__Task goal__
Find every line below that contains the word "submenu", matching case exactly, and copy each of those lines in full.

>> begin

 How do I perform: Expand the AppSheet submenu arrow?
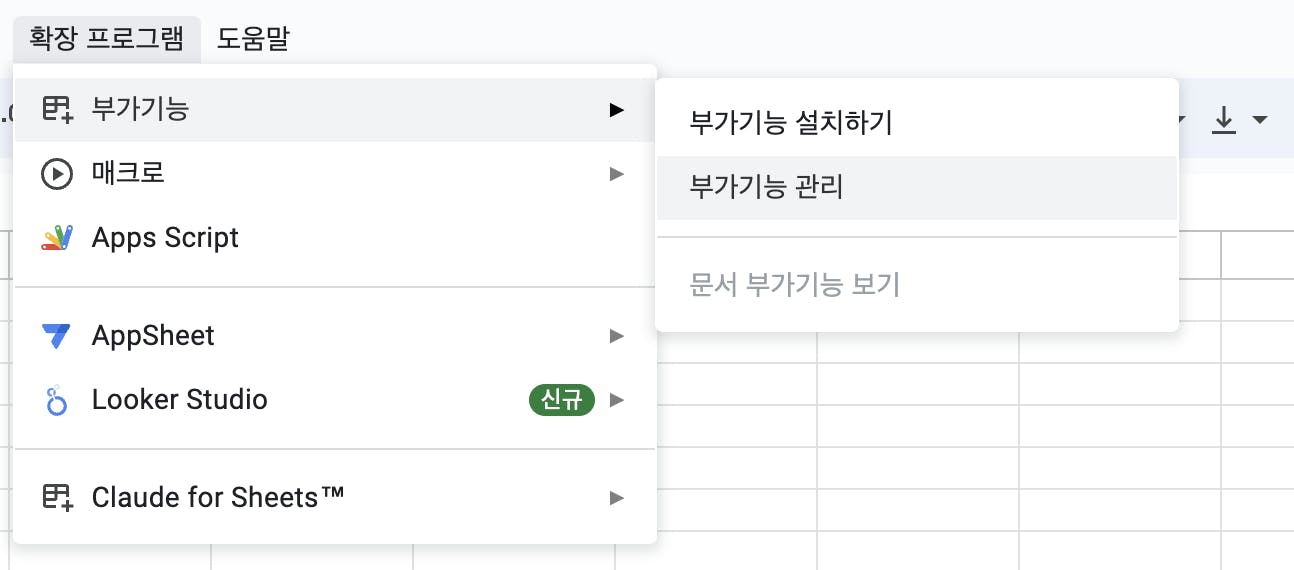[x=617, y=336]
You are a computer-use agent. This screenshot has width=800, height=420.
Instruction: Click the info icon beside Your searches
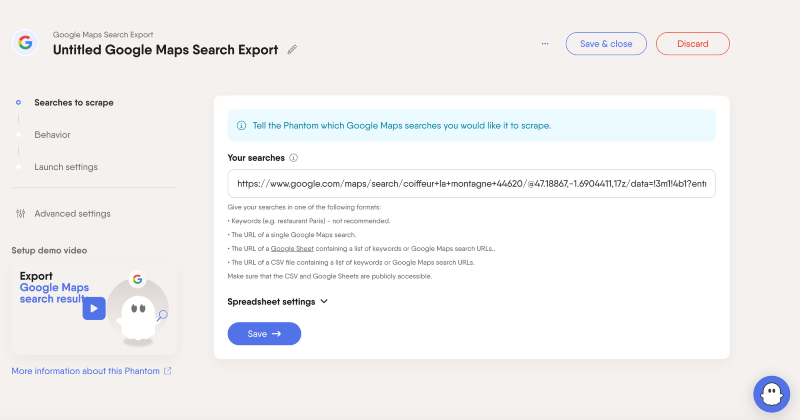(294, 158)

>> end

__Solution to this problem__
 How do I perform: Expand the AppSheet submenu arrow?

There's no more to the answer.